◆ Source excerpt

╭──

Revenue management techniques are the playbook that helps hoteliers achieve the highest profits by identifying the relevant market segments and customer groups the hotel wants to serve.
NB: This is an article from Atomize
These techniques establish the right products and services as well as set up the optimal prices to be offered to customers.
As a hotel revenue manager, your mission is to implement these revenue management strategies and processes to optimize and maximize your hotel’s revenue. A big part of completing that mission is to sell the greatest number of rooms at the best possible rate. While in theory, the mission sounds quite simple, in practice it is much more complex.
Of course, optimizing and maximizing revenue places a lot of responsibility on your shoulders, because a good revenue manager can make the difference between a hotel being in the red or black.
To inspire you to tackle some of the most common challenges revenue managers face today, we’ve asked our customers and partners of Atomize what are some of the challenges they face that give them headaches and keep them awake at night. Working together with those same revenue managers we have come up with some ideas to help you address these challenges.
Which revenue management tools should I use?
To handle the basics of tactical revenue management , start by collecting and analyzing data in order to decide on daily pricing, opening and closing channels, allowing or avoiding overbooking, offering special deals and discounts or setting rate fences.

╰──

◆ Given information

╭──

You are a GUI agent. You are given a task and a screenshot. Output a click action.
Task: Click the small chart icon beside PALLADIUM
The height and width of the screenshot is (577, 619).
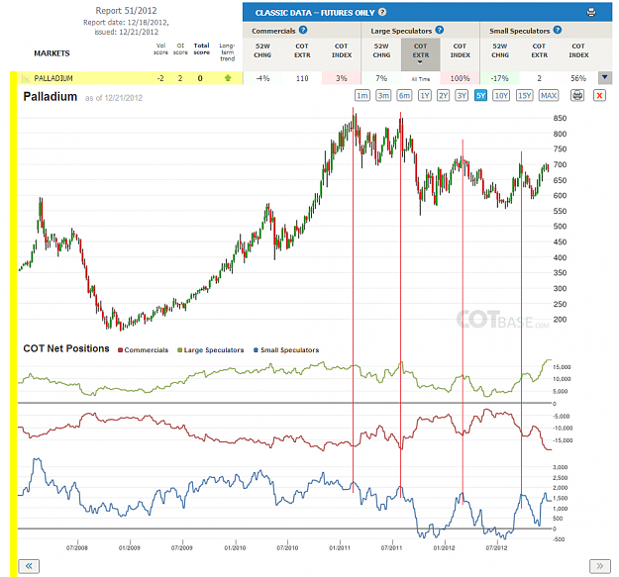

╰──

◆ Problem description
According to the revenue management article, what is a big part of a hotel revenue manager's mission?

◆ Output for this exercise
Selling the greatest number of rooms at the best possible rate.